→ What you need to do: What you write must be the lines from the one holding "Způsoby doručení (669, 2467)" through the final line of the records below, reproduced exactly, minus the pictures.

Pixel coordinate grounding data
_ _ _ _

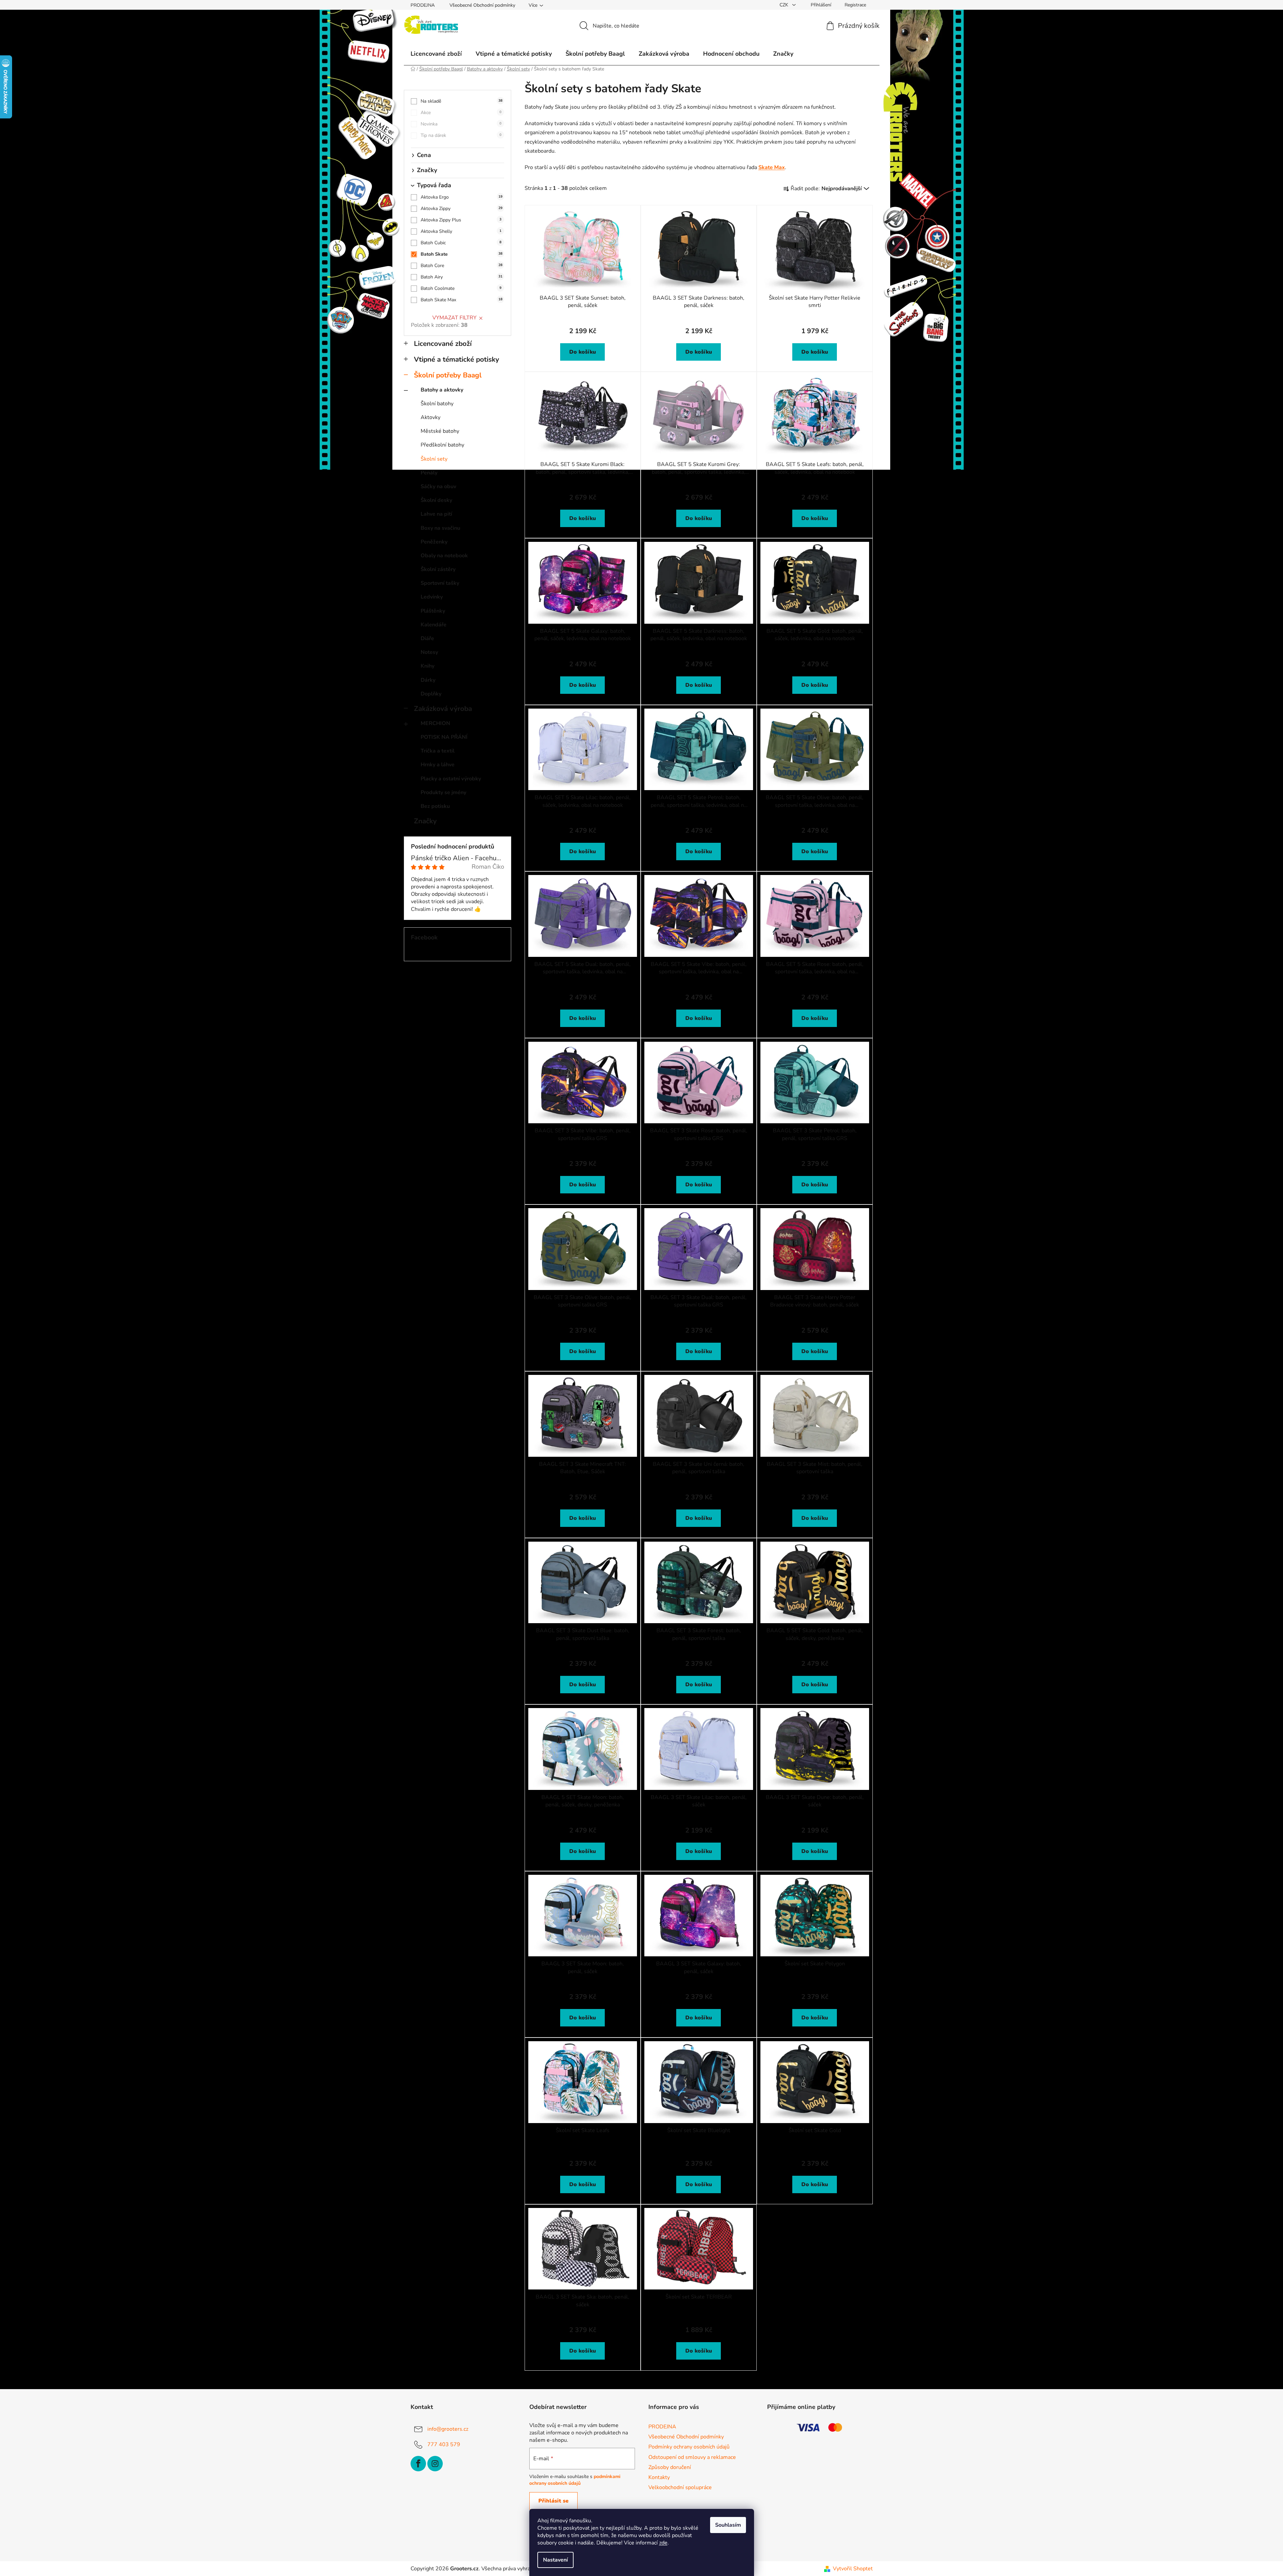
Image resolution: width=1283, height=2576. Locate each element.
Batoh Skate (461, 254)
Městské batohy (440, 431)
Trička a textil (438, 751)
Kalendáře (433, 624)
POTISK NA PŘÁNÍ (444, 737)
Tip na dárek (461, 135)
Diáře (427, 638)
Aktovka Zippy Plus (461, 220)
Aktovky (430, 417)
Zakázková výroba (443, 708)
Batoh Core (461, 265)
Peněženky (434, 542)
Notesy (429, 652)
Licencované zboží (443, 343)
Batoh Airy (461, 277)
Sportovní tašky (440, 583)
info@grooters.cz (447, 2429)
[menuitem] (436, 53)
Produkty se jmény (443, 792)
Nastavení (555, 2560)
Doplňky (431, 694)
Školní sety (434, 459)
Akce (461, 112)
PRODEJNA (423, 5)
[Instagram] (435, 2463)
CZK (785, 5)
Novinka (461, 124)
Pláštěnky (433, 611)
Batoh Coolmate (461, 288)
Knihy (427, 666)
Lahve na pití (436, 514)
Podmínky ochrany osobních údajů (689, 2447)
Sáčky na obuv (438, 486)
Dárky (428, 680)
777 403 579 (443, 2444)
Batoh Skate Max (461, 300)
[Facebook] (418, 2463)
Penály (429, 472)
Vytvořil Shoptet (853, 2568)
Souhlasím (728, 2525)
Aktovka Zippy (461, 208)
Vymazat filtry (454, 317)
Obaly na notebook (444, 555)
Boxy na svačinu (440, 528)
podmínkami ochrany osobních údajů (575, 2479)
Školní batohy (437, 403)
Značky (425, 821)
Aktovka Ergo (461, 197)
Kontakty (659, 2477)
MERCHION (435, 723)
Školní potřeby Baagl (448, 375)
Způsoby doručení (669, 2467)
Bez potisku (435, 806)
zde (663, 2542)
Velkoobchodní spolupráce (680, 2487)
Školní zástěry (438, 569)
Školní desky (436, 500)
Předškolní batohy (442, 445)
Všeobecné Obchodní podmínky (482, 5)
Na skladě (461, 101)
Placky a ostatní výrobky (451, 778)
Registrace (855, 5)
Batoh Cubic (461, 243)
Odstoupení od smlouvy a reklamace (692, 2457)
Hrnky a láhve (438, 764)
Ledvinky (432, 597)
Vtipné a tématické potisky (456, 359)
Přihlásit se (553, 2501)
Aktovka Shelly (461, 231)
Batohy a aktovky (442, 390)
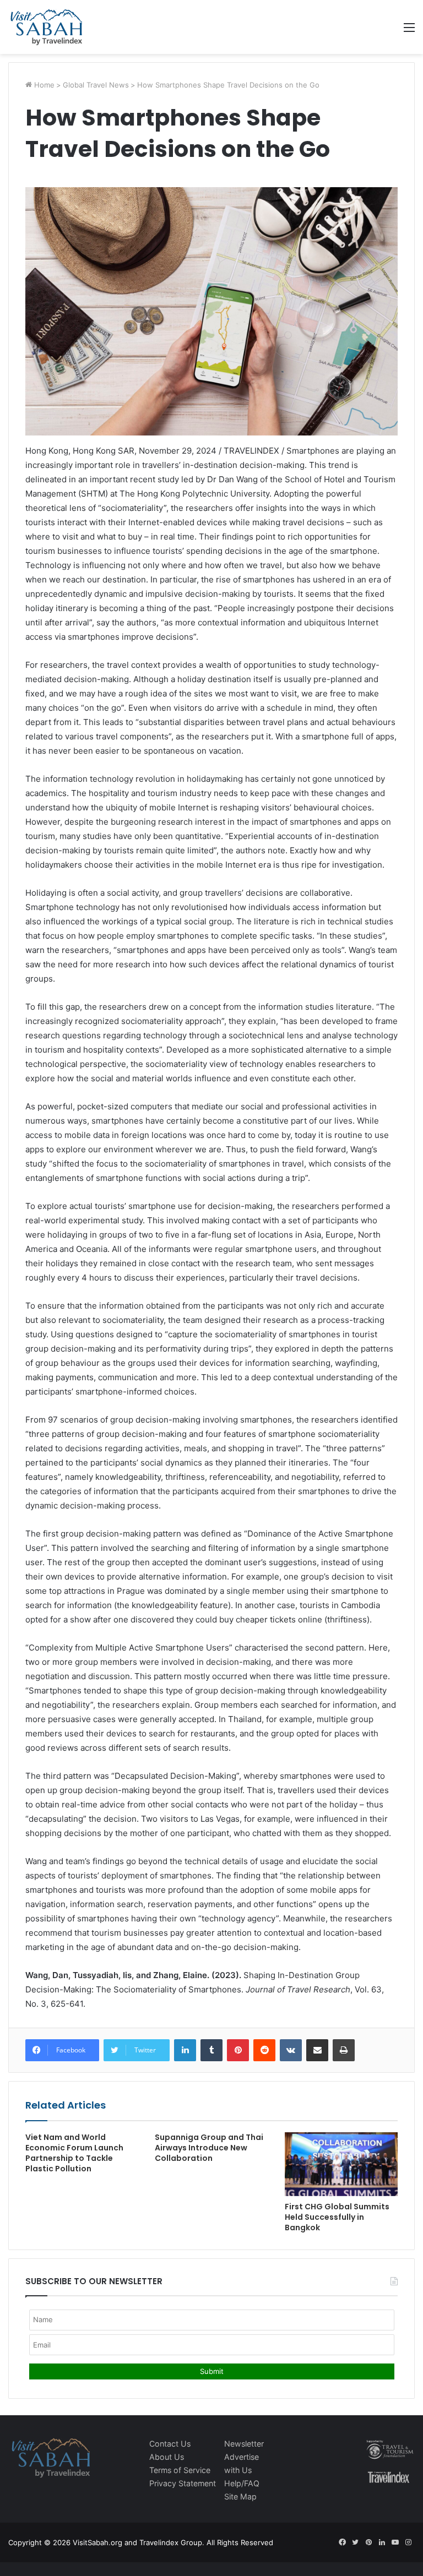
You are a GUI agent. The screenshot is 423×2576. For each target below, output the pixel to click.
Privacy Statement (182, 2483)
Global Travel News (96, 84)
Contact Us (170, 2443)
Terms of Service (179, 2470)
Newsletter (244, 2443)
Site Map (240, 2496)
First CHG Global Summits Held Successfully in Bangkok (337, 2217)
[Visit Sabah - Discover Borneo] (46, 27)
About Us (166, 2456)
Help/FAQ (241, 2483)
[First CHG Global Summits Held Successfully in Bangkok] (341, 2164)
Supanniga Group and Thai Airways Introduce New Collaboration (209, 2148)
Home (43, 84)
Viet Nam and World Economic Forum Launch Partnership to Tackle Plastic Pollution (74, 2153)
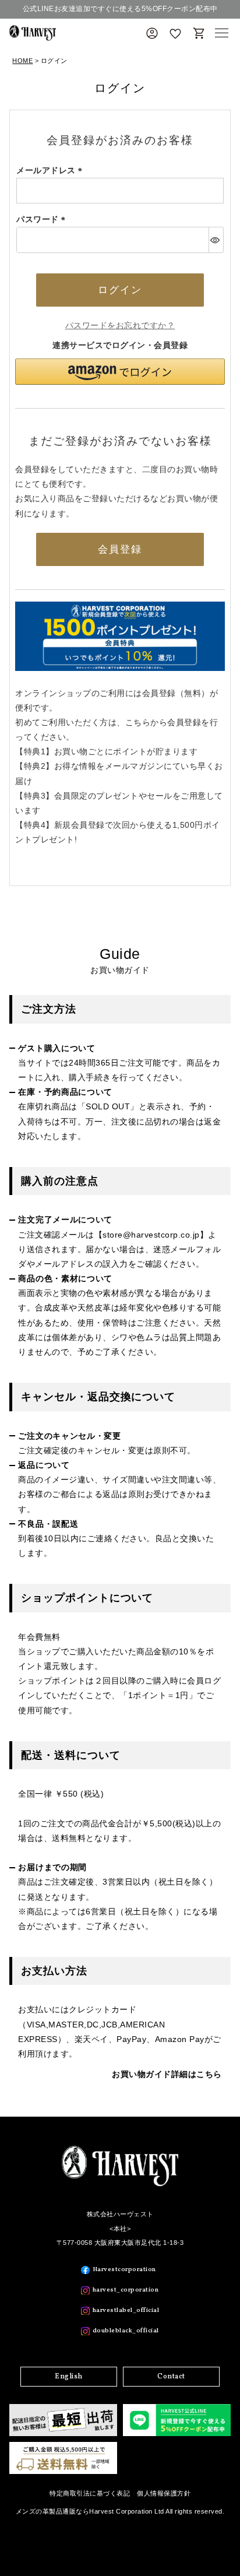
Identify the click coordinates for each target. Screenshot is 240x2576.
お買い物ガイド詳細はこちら (167, 2074)
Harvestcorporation (124, 2269)
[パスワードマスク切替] (216, 239)
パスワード (42, 219)
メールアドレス (51, 170)
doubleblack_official (126, 2331)
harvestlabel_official (126, 2310)
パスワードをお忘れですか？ (120, 325)
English (69, 2376)
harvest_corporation (126, 2290)
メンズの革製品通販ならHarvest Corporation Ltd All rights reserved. (120, 2511)
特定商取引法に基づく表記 (90, 2493)
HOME (22, 60)
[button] (119, 372)
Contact (171, 2376)
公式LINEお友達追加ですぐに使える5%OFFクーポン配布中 (120, 9)
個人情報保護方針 (163, 2493)
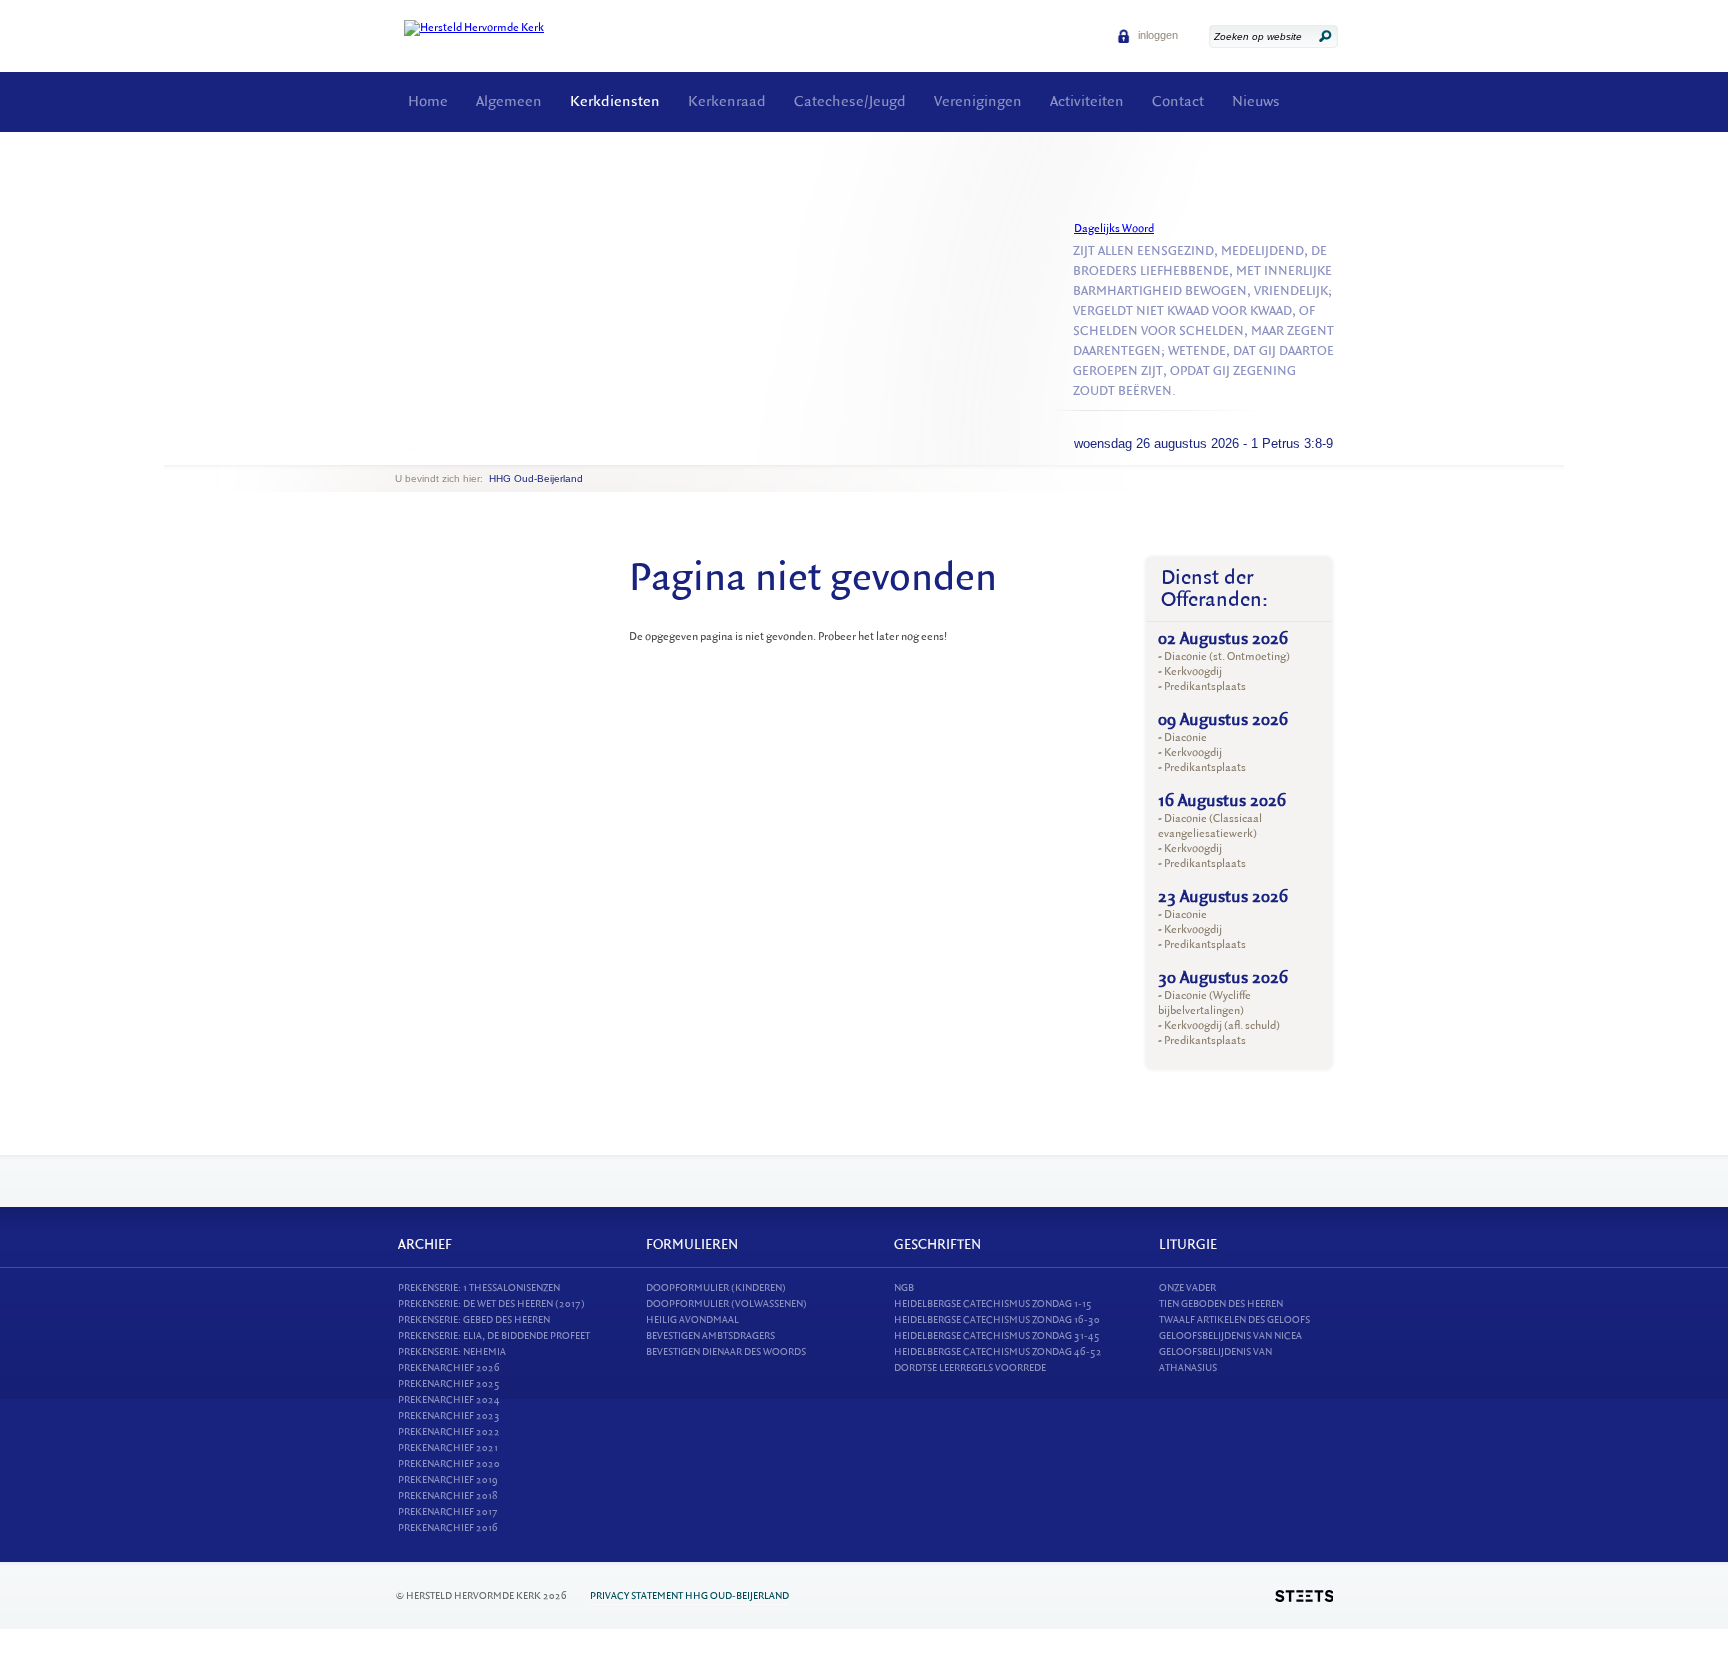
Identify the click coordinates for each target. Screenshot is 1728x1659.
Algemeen (509, 101)
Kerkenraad (727, 101)
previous (400, 449)
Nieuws (1256, 101)
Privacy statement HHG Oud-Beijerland (689, 1595)
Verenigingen (978, 101)
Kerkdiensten (615, 101)
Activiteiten (1087, 101)
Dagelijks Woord (1114, 228)
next (424, 449)
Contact (1178, 101)
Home (428, 101)
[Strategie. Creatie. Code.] (1304, 1596)
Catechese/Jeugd (850, 101)
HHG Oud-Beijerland (536, 478)
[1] (412, 449)
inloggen (1156, 35)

_ _ _ _

→ Reply:
Způsoby doručení (669, 2467)
Bez potisku (435, 806)
zde (663, 2542)
Velkoobchodní spolupráce (680, 2487)
Školní zástěry (438, 569)
Školní desky (436, 500)
Předškolní batohy (442, 445)
Všeobecné Obchodní podmínky (482, 5)
Na skladě (461, 101)
Placky a ostatní výrobky (451, 778)
Registrace (855, 5)
Batoh Cubic (461, 243)
Odstoupení od smlouvy a reklamace (692, 2457)
Hrnky a láhve (438, 764)
Ledvinky (432, 597)
Vtipné a tématické potisky (456, 359)
Přihlásit se (553, 2501)
Aktovka Shelly (461, 231)
Batohy a aktovky (442, 390)
You are a GUI agent. The screenshot is 423×2576. For each target below, output the pixel to click.
Privacy Statement (182, 2483)
Global Travel News (96, 84)
Contact Us (170, 2443)
Terms of Service (179, 2470)
Newsletter (244, 2443)
Site Map (240, 2496)
First CHG Global Summits Held Successfully in Bangkok (337, 2217)
[Visit Sabah - Discover Borneo] (46, 27)
About Us (166, 2456)
Help/FAQ (241, 2483)
[First CHG Global Summits Held Successfully in Bangkok] (341, 2164)
Supanniga Group and Thai Airways Introduce New Collaboration (209, 2148)
Home (43, 84)
Viet Nam and World Economic Forum Launch Partnership to Tackle Plastic Pollution (74, 2153)
Identify the click coordinates for each target. Screenshot is 240x2576.
お買い物ガイド詳細はこちら (167, 2074)
Harvestcorporation (124, 2269)
[パスワードマスク切替] (216, 239)
パスワード (42, 219)
メールアドレス (51, 170)
doubleblack_official (126, 2331)
harvestlabel_official (126, 2310)
パスワードをお忘れですか？ (120, 325)
English (69, 2376)
harvest_corporation (126, 2290)
メンズの革製品通販ならHarvest Corporation Ltd All rights reserved. (120, 2511)
特定商取引法に基づく表記 (90, 2493)
HOME (22, 60)
[button] (119, 372)
Contact (171, 2376)
公式LINEお友達追加ですぐに使える5%OFFクーポン配布中 (120, 9)
個人情報保護方針 (163, 2493)
Identify the click coordinates for each target. Screenshot is 1728x1659.
Algemeen (509, 101)
Kerkenraad (727, 101)
previous (400, 449)
Nieuws (1256, 101)
Privacy statement HHG Oud-Beijerland (689, 1595)
Verenigingen (978, 101)
Kerkdiensten (615, 101)
Activiteiten (1087, 101)
Dagelijks Woord (1114, 228)
next (424, 449)
Contact (1178, 101)
Home (428, 101)
[Strategie. Creatie. Code.] (1304, 1596)
Catechese/Jeugd (850, 101)
HHG Oud-Beijerland (536, 478)
[1] (412, 449)
inloggen (1156, 35)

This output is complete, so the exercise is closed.